** Work instructions **
The answer should consist of each line from the data below that includes "agent".

** Records supplied **
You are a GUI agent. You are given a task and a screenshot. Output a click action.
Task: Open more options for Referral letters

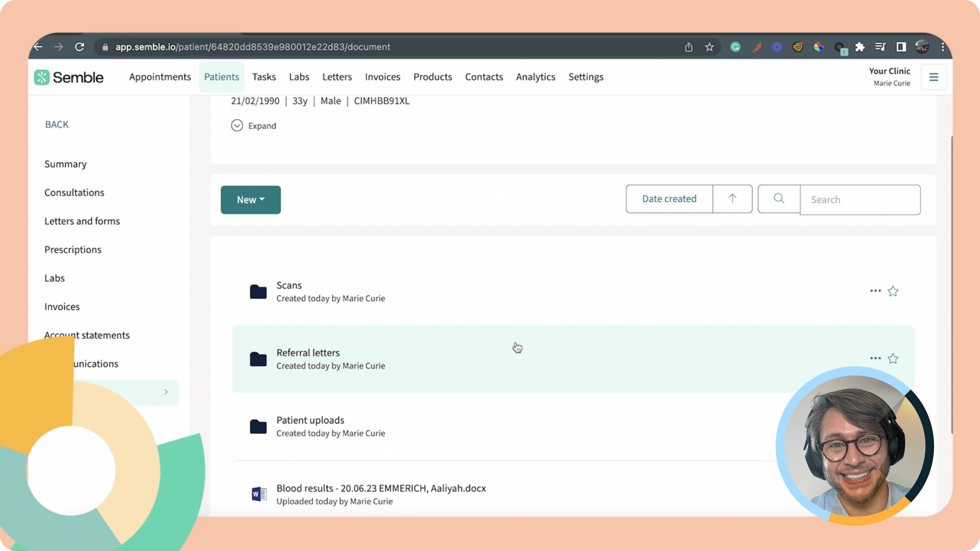click(875, 358)
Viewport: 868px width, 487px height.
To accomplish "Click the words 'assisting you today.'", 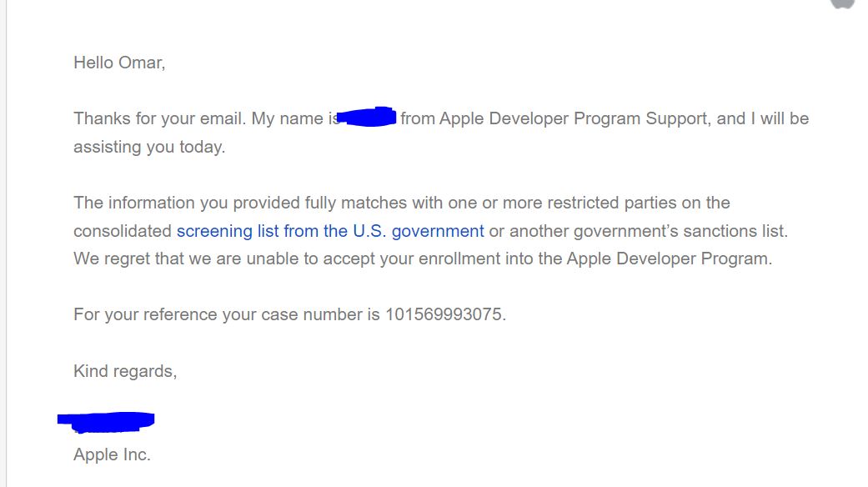I will pos(149,147).
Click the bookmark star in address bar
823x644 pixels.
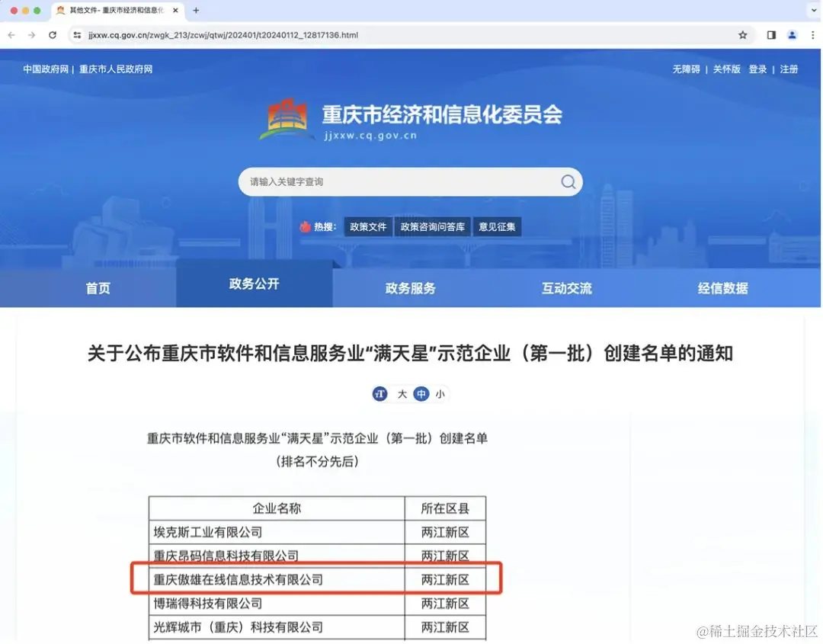tap(742, 34)
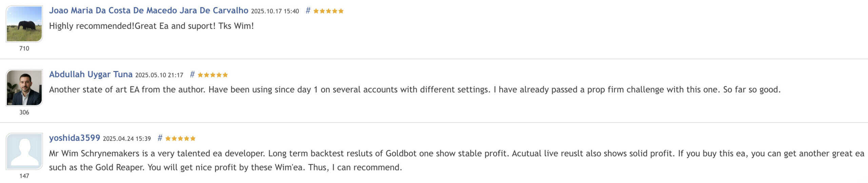Image resolution: width=868 pixels, height=183 pixels.
Task: Open the elephant avatar of Joao Maria
Action: (24, 24)
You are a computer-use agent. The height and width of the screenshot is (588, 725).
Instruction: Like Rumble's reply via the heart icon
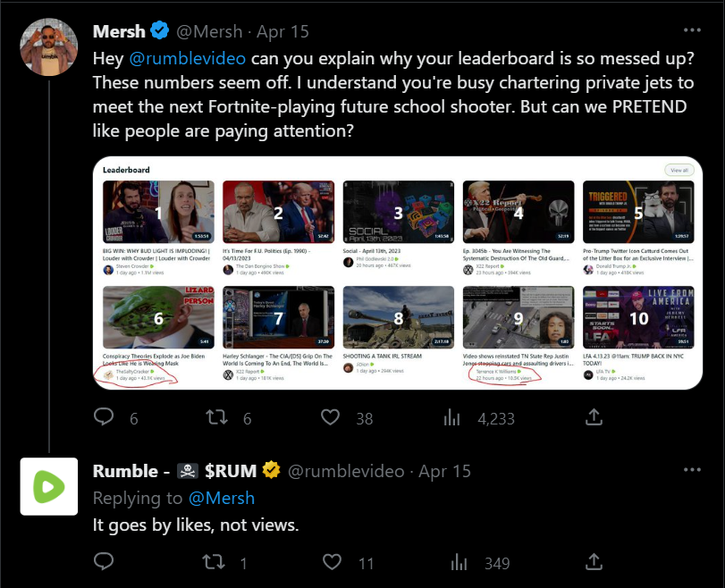click(x=330, y=563)
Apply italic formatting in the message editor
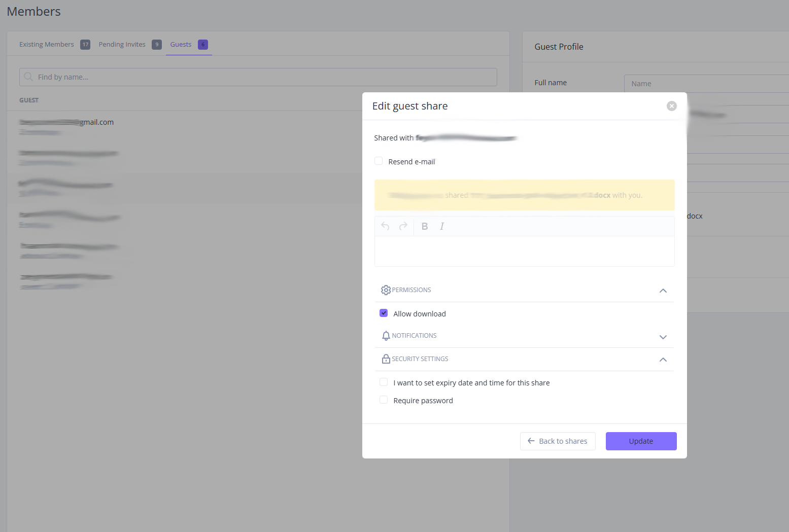 coord(442,226)
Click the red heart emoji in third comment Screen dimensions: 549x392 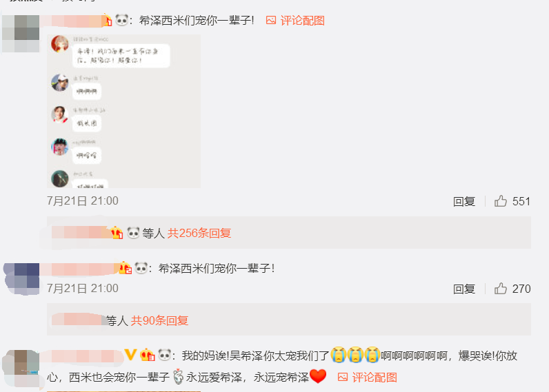[x=318, y=376]
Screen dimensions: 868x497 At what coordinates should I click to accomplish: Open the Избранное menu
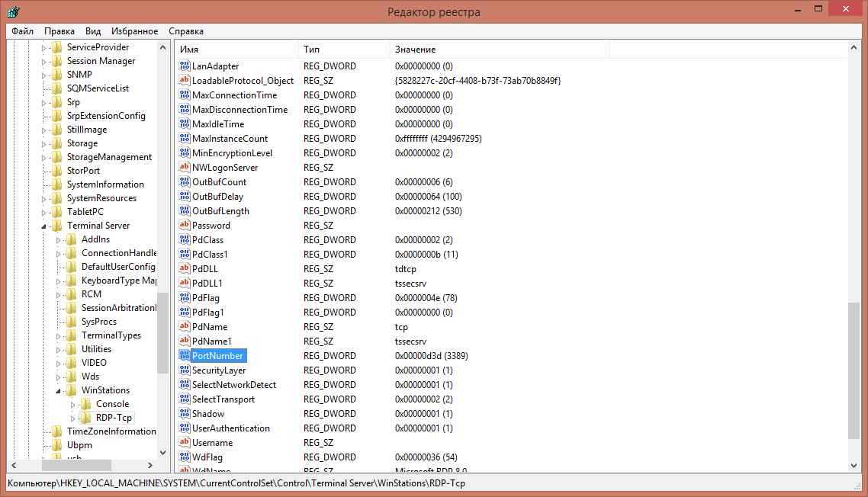[x=134, y=31]
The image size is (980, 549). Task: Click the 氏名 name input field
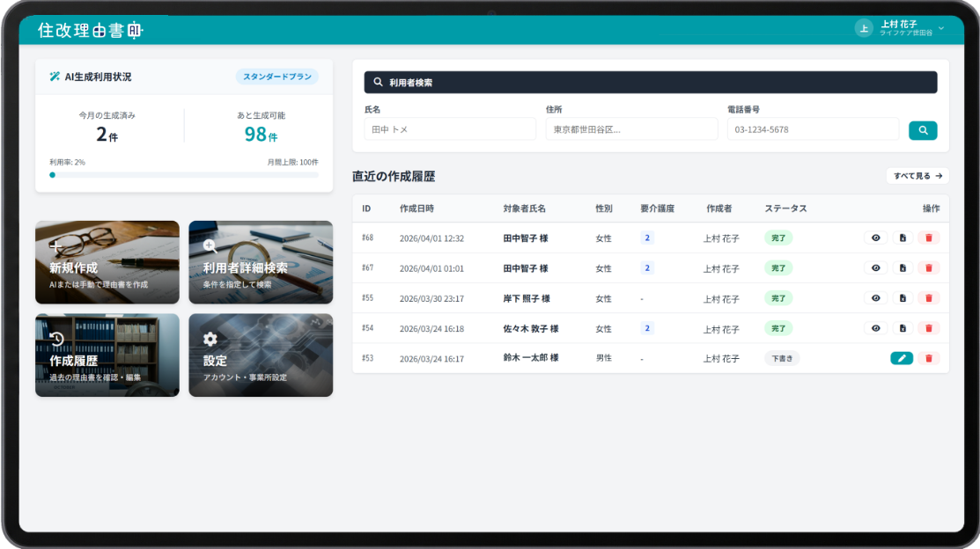(x=450, y=129)
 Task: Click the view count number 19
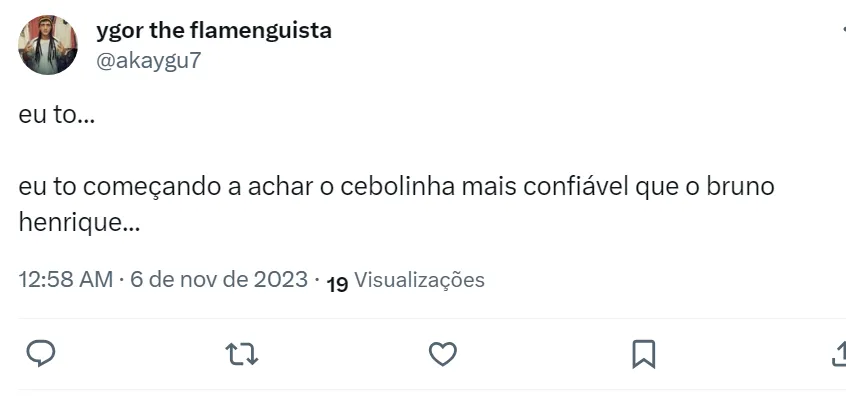337,285
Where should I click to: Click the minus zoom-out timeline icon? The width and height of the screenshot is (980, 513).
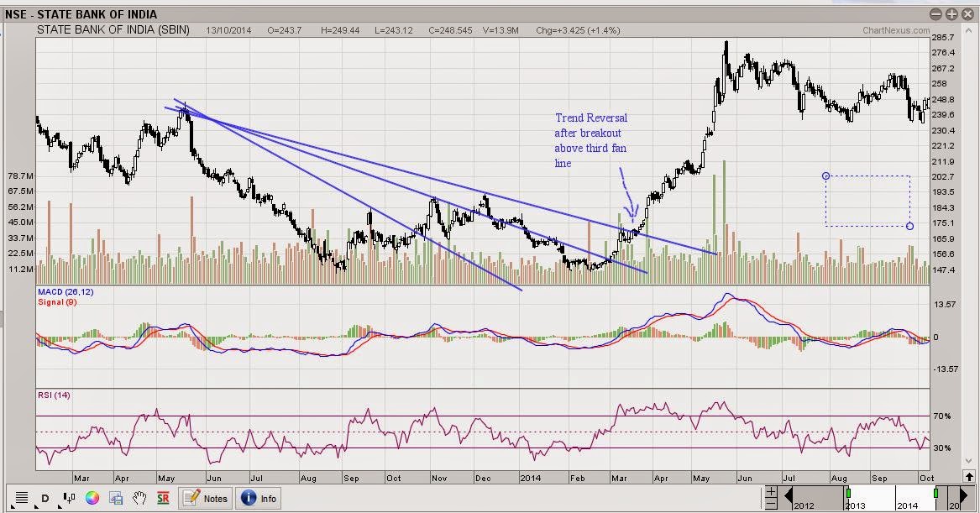[771, 504]
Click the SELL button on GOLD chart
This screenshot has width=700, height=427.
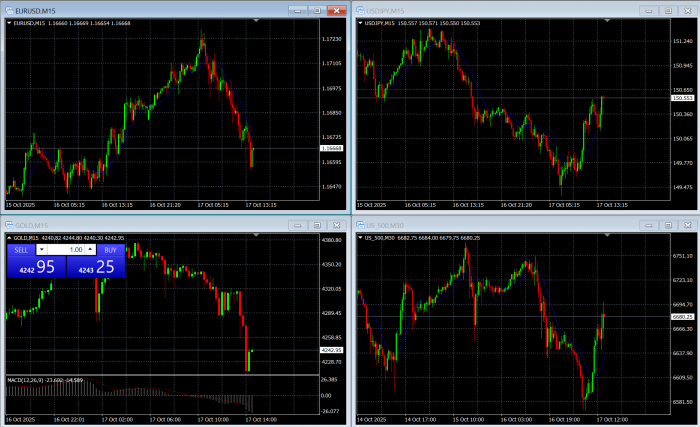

** Written answer **
You are a GUI agent. You are given a task and a screenshot. Output a click action.
You are a computer-use agent. The height and width of the screenshot is (588, 725).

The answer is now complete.